Microparticles facilitate neutrophil/platelet crosstalk

In this issue of Blood, Pluskota and colleagues reveal a new prothrombotic pathway initiated by neutrophil-derived microparticles through the interaction of the leukocyte integrin Mac-1 (α_Mβ₂) on microparticles with its counterreceptor on platelets, GPIbα, the major ligand-binding subunit of the GPIb-IX-V complex (see figure). These findings have broad implications for the pathogenesis, monitoring, and/or future therapy of inflammatory/thrombotic disease.

All inflammatory/thrombotic vascular cells (leukocytes, platelets, endothelial cells) generate microparticles, small membrane-bound vesicles budded off from the parent cell that generally reflect that cell's surface-receptor profile. Microparticles are not just by-products of cellular activation or apoptosis, but are functional and modulate the activity of other cells. They also represent potentially selective biomarkers of diseases involving cellular perturbation.¹  One important role for leukocyte-derived microparticles is to deliver clot-promoting tissue factor rapidly to a developing thrombus.²  In this case, P-selectin glycoprotein ligand-1 (PSGL-1) on the microparticle targets activated platelets by binding platelet P-selectin. Activated platelets are also strongly procoagulant due to increased exposure of phosphatidyl serine, the expression of coagulation factor-binding receptors, the secretion of polyphos-phates, and through glycoprotein (GP) Ibα, which acts as a molecular scaffold local-izing coagulation factors such as high-molecular-weight kininogen, factors XI and XII, and thrombin.³  Interestingly, the present findings indicate that leukocyte-derived microparticles play another poten-tial role in thrombus development by acting as a novel platelet agonist targeting GPIbα. This provides a potential explanation of how chronic inflammation can perpetuate a prothrombotic phenotype.
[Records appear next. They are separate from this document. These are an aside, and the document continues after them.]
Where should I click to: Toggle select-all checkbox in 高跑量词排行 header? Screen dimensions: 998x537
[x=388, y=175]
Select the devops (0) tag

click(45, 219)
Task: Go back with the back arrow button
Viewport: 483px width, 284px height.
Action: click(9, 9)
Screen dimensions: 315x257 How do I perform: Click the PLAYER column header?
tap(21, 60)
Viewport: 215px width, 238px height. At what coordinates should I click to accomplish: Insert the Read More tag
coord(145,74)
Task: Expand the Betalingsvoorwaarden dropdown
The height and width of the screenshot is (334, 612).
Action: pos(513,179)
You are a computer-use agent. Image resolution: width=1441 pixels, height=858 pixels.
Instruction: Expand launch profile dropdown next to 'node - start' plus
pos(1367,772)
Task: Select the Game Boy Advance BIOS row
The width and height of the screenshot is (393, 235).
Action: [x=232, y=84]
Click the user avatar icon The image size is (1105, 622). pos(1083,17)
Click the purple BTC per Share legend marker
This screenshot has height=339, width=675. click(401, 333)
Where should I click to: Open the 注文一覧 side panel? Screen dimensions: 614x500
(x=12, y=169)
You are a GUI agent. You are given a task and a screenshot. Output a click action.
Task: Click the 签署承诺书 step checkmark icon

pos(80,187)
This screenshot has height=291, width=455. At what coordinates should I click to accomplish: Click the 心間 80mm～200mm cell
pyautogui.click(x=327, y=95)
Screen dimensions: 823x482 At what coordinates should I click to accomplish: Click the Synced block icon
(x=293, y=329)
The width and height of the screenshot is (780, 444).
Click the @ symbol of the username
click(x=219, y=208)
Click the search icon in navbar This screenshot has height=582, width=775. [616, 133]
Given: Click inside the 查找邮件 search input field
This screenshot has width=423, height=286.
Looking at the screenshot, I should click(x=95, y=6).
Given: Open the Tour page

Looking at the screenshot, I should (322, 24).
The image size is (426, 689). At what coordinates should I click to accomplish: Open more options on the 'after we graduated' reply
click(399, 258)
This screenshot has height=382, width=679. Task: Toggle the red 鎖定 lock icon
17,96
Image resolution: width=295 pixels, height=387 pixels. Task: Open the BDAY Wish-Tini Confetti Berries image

Pluskota and colleagues show that microparticles derived from activated neutrophils express functional Mac-1 and act as platelet agonists by virtue of Mac-1 binding platelet GPIbα. GPIbα is a constitutively expressed platelet-adhesion receptor that initiates thrombus formation at arterial shear rates by binding von Willebrand factor (VWF) or other ligands.^3,4  Engagement of GPIbα by Mac-1–bearing microparticles leads to phosphorylation of the signaling protein Akt, which is an intermediary in GPIbα-dependent signaling downstream of phosphatidyl inositol (PI) 3-kinase activation, and upstream of surface expression of P-selectin and activation of α_IIbβ₃ (which binds fibrinogen and VWF and mediates platelet aggregation). P-selectin expressed on the activated platelets can bind PSGL-1, strengthening the association between the activated neutrophil microparticle and the platelets. It has been previously established that GPIbα directly binds activated leukocyte Mac-1,⁵  as well as P-selectin expressed on activated platelets/endothelial cells,^3,6  enabling GPIbα-mediated platelet-leukocyte-endothelial cell crosstalk; for example, platelets strongly promote vascular adhesion of leukocytes in atherogenesis.⁷  Binding of P-selectin on activated platelets or platelet microparticles to leukocyte PSGL-1 initiates signals activating Mac-1, thereby enabling integrin-dependent adhesion to endothelial cells via intercellular adhesion molecule-1 (ICAM-1), or to mural platelets via GPIbα (see figure).

One of the key findings from this study is that, whereas microparticles derived from unstimulated neutrophils contain relatively low levels of Mac-1 in an inactive state, microparticles derived from PMA- or PAF-activated neutrophils contain approximately10-fold enrichment of Mac-1 present in an activated state, where the insert or “I” domain in the α_M subunit is in a high-affinity ligand-binding form. This was established by binding of conformation-dependent antibodies or the Mac-1 ligand, fibrinogen. These relative levels of inactive/active Mac-1 in microparticles are thought to depend on lipid raft constituency before or after stimulation. This is because microparticles are likely derived from these membrane domains, and activated Mac-1 is enriched in rafts following neutrophil stimulation. There is thus a built-in differential adhesive capacity of microparticles from unstimulated versus activated neutrophils to facilitate interaction with either activated platelets (via PSGL-1/P-selectin) or resting platelets (via active Mac-1/GPIbα), respectively. This implies that microparticle-dependent platelet activation occurs under conditions where neutrophils are also activated; conversely, microparticles generated from quiescent neutrophils (expressing inactive Mac-1) would be limited to interacting only with activated platelets (expressing surface P-selectin).

What, then, is the relevance of these new findings to inflammation and thrombosis, and is there potential diagnostic value in measuring the proportion of total neutrophil-derived microparticles expressing activated Mac-1 as a biomarker for pathological inflammation/thrombosis? This remains to be determined, but the new discoveries by Pluskota and colleagues demonstrate a clear prothrombotic functional pathway for this microparticle subtype.